Copy out each line below exactly as written.

- - - - - - -

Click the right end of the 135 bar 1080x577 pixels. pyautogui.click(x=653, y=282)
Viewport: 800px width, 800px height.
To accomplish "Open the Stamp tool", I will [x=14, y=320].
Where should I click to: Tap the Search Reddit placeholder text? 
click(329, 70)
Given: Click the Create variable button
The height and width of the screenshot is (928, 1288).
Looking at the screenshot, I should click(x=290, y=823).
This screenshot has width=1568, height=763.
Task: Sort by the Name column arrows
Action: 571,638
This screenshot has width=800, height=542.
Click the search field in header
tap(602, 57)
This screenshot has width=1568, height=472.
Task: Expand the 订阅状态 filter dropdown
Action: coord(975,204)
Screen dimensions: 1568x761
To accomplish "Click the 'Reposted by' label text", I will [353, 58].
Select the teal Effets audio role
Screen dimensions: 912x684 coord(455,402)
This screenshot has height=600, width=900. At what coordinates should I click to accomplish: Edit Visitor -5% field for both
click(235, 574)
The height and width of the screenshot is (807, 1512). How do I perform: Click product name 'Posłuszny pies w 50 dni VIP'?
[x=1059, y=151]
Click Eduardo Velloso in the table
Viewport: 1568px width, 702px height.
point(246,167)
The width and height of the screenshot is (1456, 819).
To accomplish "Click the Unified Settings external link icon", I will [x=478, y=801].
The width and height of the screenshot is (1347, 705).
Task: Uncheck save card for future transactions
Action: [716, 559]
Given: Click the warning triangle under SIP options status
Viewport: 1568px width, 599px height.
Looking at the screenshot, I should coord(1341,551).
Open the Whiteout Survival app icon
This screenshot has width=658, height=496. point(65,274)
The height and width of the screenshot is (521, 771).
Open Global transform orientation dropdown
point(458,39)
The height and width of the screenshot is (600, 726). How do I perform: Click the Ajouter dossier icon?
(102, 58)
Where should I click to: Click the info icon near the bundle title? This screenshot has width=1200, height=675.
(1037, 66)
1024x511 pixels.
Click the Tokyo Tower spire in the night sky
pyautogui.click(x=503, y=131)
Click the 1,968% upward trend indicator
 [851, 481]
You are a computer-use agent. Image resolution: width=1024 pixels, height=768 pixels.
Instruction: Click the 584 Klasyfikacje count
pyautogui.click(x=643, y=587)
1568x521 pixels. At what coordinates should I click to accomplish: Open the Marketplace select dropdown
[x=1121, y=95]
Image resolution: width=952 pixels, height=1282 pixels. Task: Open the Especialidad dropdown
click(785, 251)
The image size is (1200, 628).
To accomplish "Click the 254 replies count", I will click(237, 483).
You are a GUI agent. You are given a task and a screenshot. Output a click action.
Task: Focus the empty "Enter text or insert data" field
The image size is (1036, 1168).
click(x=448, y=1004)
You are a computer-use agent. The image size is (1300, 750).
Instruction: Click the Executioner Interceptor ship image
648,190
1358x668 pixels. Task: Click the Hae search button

- - - - - - -

● RESPONSE AREA:
Click the right end of the 135 bar 1080x577 pixels. pyautogui.click(x=653, y=282)
Viewport: 800px width, 800px height.
To accomplish "Open the Stamp tool", I will [x=14, y=320].
Where should I click to: Tap the Search Reddit placeholder text? 
click(329, 70)
Given: Click the Create variable button
The height and width of the screenshot is (928, 1288).
Looking at the screenshot, I should click(x=290, y=823).
This screenshot has width=1568, height=763.
Task: Sort by the Name column arrows
Action: 571,638
This screenshot has width=800, height=542.
Click the search field in header
tap(602, 57)
This screenshot has width=1568, height=472.
Task: Expand the 订阅状态 filter dropdown
Action: coord(975,204)
Screen dimensions: 1568x761
To accomplish "Click the 'Reposted by' label text", I will [353, 58].
Select the teal Effets audio role
Screen dimensions: 912x684 coord(455,402)
This screenshot has height=600, width=900. At what coordinates should I click to accomplish: Edit Visitor -5% field for both
click(235, 574)
The height and width of the screenshot is (807, 1512). How do I perform: Click product name 'Posłuszny pies w 50 dni VIP'?
[x=1059, y=151]
Click Eduardo Velloso in the table
Viewport: 1568px width, 702px height.
point(246,167)
The width and height of the screenshot is (1456, 819).
To accomplish "Click the Unified Settings external link icon", I will [x=478, y=801].
The width and height of the screenshot is (1347, 705).
Task: Uncheck save card for future transactions
Action: [716, 559]
Given: Click the warning triangle under SIP options status
Viewport: 1568px width, 599px height.
Looking at the screenshot, I should coord(1341,551).
Open the Whiteout Survival app icon
This screenshot has width=658, height=496. point(65,274)
The height and width of the screenshot is (521, 771).
Open Global transform orientation dropdown
point(458,39)
The height and width of the screenshot is (600, 726). How do I perform: Click the Ajouter dossier icon?
(102, 58)
Where should I click to: Click the info icon near the bundle title? This screenshot has width=1200, height=675.
(1037, 66)
1024x511 pixels.
Click the Tokyo Tower spire in the night sky
pyautogui.click(x=503, y=131)
Click the 1,968% upward trend indicator
 [851, 481]
You are a computer-use agent. Image resolution: width=1024 pixels, height=768 pixels.
Instruction: Click the 584 Klasyfikacje count
pyautogui.click(x=643, y=587)
1568x521 pixels. At what coordinates should I click to accomplish: Open the Marketplace select dropdown
[x=1121, y=95]
Image resolution: width=952 pixels, height=1282 pixels. Task: Open the Especialidad dropdown
click(785, 251)
The image size is (1200, 628).
To accomplish "Click the 254 replies count", I will click(237, 483).
You are a GUI agent. You are given a task and a screenshot. Output a click action.
Task: Focus the empty "Enter text or insert data" field
The image size is (1036, 1168).
click(x=448, y=1004)
You are a computer-use agent. The image size is (1300, 750).
Instruction: Click the Executioner Interceptor ship image
648,190
1358x668 pixels. Task: Click the Hae search button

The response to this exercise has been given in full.